Cats
and Dogs
(It’s
slow in GSE land; summer always is. So I am examining some recent issues and
personalities and adding one or two additional perspectives. But the major
reason for this approach is that “Camp
Maloni” began four days ago. That’s the annual, three week event when 6
Maloni grandchildren—three from the west coast and three from the east
coast--arrive to delight and bedevil Gram and Grampa. We go swimming, horseback
riding, tent camping, eat a thousand popsicles, go berry picking, go to the toy
store about 40 times, make “Somemores,” suffer minor injuries, fight with one
another and drive up Grampa’s blood pressure, but also produce some loveable
and unforgettable moments making it all worthwhile. Unless something earth shattering
happens, the blog will go on a brief
vacation at least until Camp Maloni ends.)
Scott
Garrett Performs for the FSR
I don’t know Rep. Scott Garrett (R-NJ), Chairman of the
House Financial Services Committee Subcommittee on Capital Markets and Government Sponsored Enterprise. He
arrived on the scene, after I left. But people I respect said—despite being
very conservative--he was a pretty smart guy and “good on housing issues.”
I looked forward to reading his speech delivered last
week to the Financial Services Roundtable, hoping to see some enlightenment or
even some progressive thinking.
Nope, didn’t happen, wasn’t to be; my friends are/were
wrong. I was disappointed when I went through his prepared remarks.
He Ignores
Similar Chamber Actions
In addition to bad form dumping all over a recent committee
colleague, former Rep. Mel Watt, Garrett’s words displayed very little
analytical content, quite the contrary.
Garrett just threw red meat to the bank lions.
The Congressman hurled the obligatory partisan brickbat at
the Senate D majority and its leadership for the Senate Banking Committee’s
failure to report the CWJC legislation with enough votes to drive it to the
Senate floor.
He blamed liberal Senators for not backing the
legislation to do away with Fannie and Freddie, but seemed to miss a gaggle of
very conservative committee R’s, as well, who opposed the CWJC bill.
Less than adroitly, he then tripped over another uncomfortable
fact.
After eviscerating the Senate and Leader Harry Reid for not
passing the CWJC bill, Garrett bragged about the bill his full House Committee
produced, the so-called PATH ACT, sponsored and shaped by Committee Chairman
Jeb Hensarling (R-Tex.), which would end F&F and turn the mortgage world
over to the banks.

◆ What to do ◆
Do these statements agree with the blog post above? (a) Camp Maloni runs for three weeks each year; (b) the writer knows Rep. Scott Garrett personally; (c) the PATH Act was sponsored by Harry Reid. Answer yes or no for each and quote the words of the post that decide it.

◆ Data block ◆
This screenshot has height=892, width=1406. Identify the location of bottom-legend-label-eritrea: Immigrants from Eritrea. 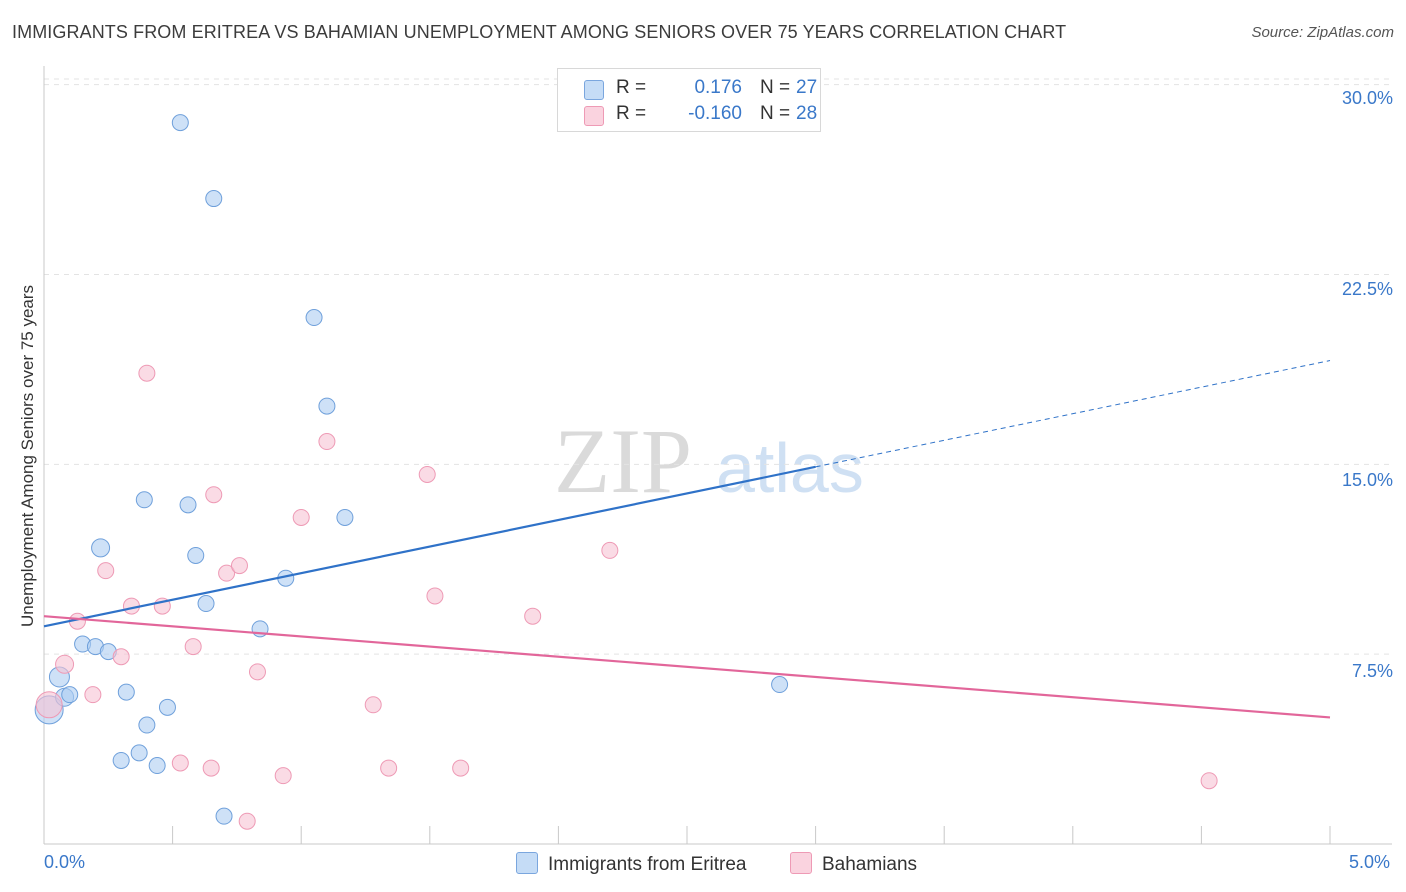
(648, 864).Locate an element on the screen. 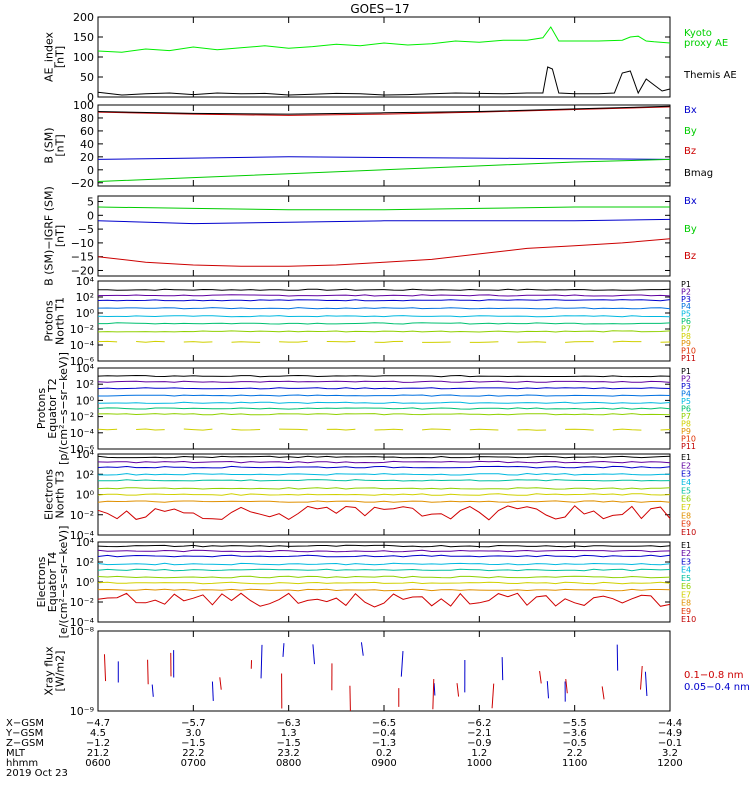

◆ Task solution ◆
(a) Yes: "the annual, three week event"
(b) No: "I don’t know Rep. Scott Garrett (R-NJ)"
(c) No: "sponsored and shaped by Committee Chairman Jeb Hensarling (R-Tex.)"